The Group and the Company had a total amounts due from the Unconsolidated Subsidiaries of approximately HK$241,426,000 and HK$238,462,000 respectively at 30 June 2014 of which impairment losses of HK$80,000 was recognised during the year and recorded accumulated impairment losses of approximately HK$241,426,000 and HK$238,462,000 respectively. In addition, the Group recorded amounts due to the Unconsolidated Subsidiaries of approximately HK$1,309,000 at 30 June 2014.

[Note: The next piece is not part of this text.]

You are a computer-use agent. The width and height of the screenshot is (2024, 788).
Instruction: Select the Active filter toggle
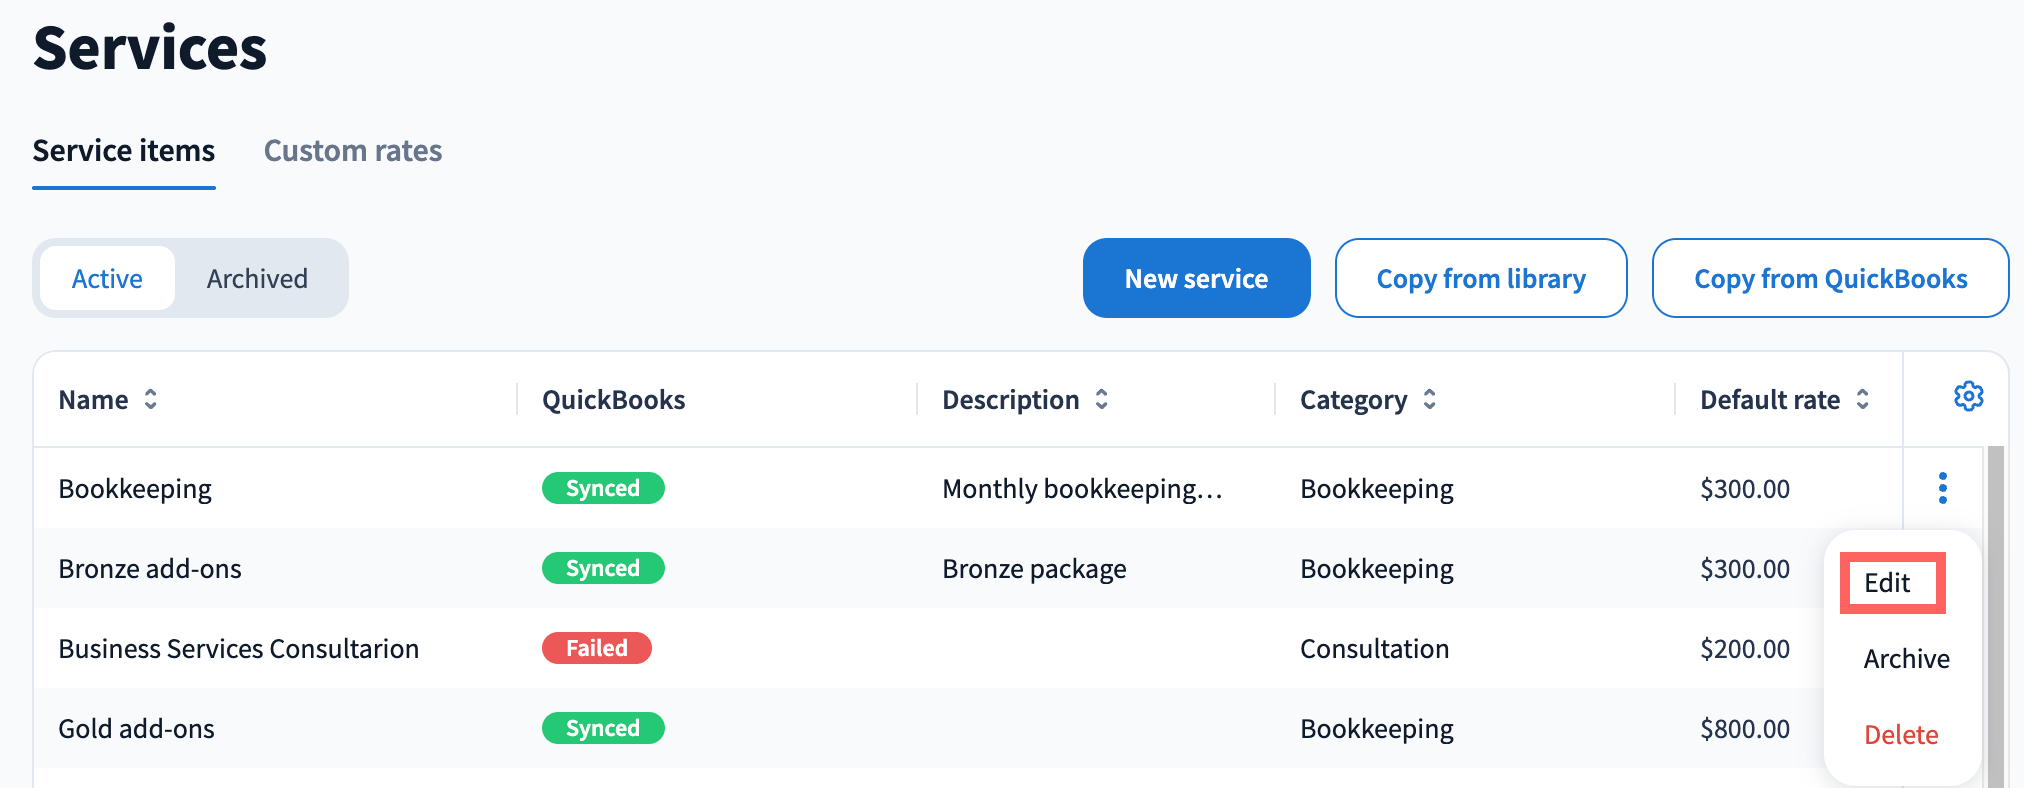point(107,279)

Due to lack of complete books and records of the Unconsolidated Subsidiaries, the auditors have not been able to obtain sufficient appropriate audit evidence to determine whether the amounts due from and due to the Unconsolidated Subsidiaries (together, “ Balances with the Unconsolidated Subsidiaries ”) and the impairment losses recognised on the amounts due from the Unconsolidated Subsidiaries to the Group and the Company are free from material misstatements. Any adjustments that might have been found to be necessary would have a consequential significant effect on the net assets of the Group and the Company at 30 June 2014 and the loss of the Group and the Company for the year ended 30 June 2014.

(3) Other receivable

Included in “Deposits, prepayments and other receivables” in the consolidated and the Company statements of financial position at 30 June 2014 was other receivable of approximately HK$46,329,000 (the “ Other Receivable ”) due from a debtor (the “ Debtor ”). The Debtor defaulted the repayment of the Other Receivable and the Company has taken legal actions against the Debtor. Up to the date of the auditors’ report, the legal actions against the Debtor is still in progress, no settlement of the Other Receivable was made by the Debtor. The directors of the Company consider that the Other Receivable will be recoverable from the Debtor, no impairment loss was recognised for the Other Receivable for the year ended 30 June 2014. The auditors were unable to obtain sufficient appropriate audit evidence regarding to the valuation of the Other Receivable and there were no alternative audit procedures that we could perform to satisfy ourselves as to whether the Other Receivable was free from material misstatement. Any adjustments that might have been found to be necessary would have a consequential significant effect on the net assets of the Group and the Company at 30 June 2014 and the loss of the Group and the Company for the year ended 30 June 2014.

— II-12 —

FINANCIAL INFORMATION OF THE EDS GROUP

APPENDIX II

(4) Opening balances and corresponding figures

The opening balances and corresponding figures disclosed in the consolidated financial statements are based on the audited financial statements of the Group and the Company for the year ended 30 June 2013 in respect of which our audit opinion dated 6 September 2013 expressed a disclaimer opinion. The matters which resulted in that the disclaimer opinion included (1) investments in unconsolidated subsidiaries, (2) balances with the Unconsolidated Subsidiaries, (3) Other Receivable and (4) impairment loss of investment costs and balances due from the subsidiaries other than the Unconsolidated Subsidiaries, (5) opening balances and corresponding figures and (6) going concern basis of accounting. Therefore, the opening balances and corresponding figures shown may not be comparable and any adjustments to the opening balances at 1 July 2013 would have consequential effect on the loss for the year ended 30 June 2014 and/or the net assets of the Group and the Company at 30 June 2014.

Disclaimer of opinion

Because of the significance of matters described in the Basis for Disclaimer of Opinion paragraphs, the auditors have not been able to obtain sufficient appropriate audit evidence to provide a basis for an audit opinion. Accordingly, the auditors do not express an opinion on the consolidated financial statements and as to whether the consolidated financial statements have been properly prepared in accordance with the disclosure requirements of the Hong Kong Companies Ordinance.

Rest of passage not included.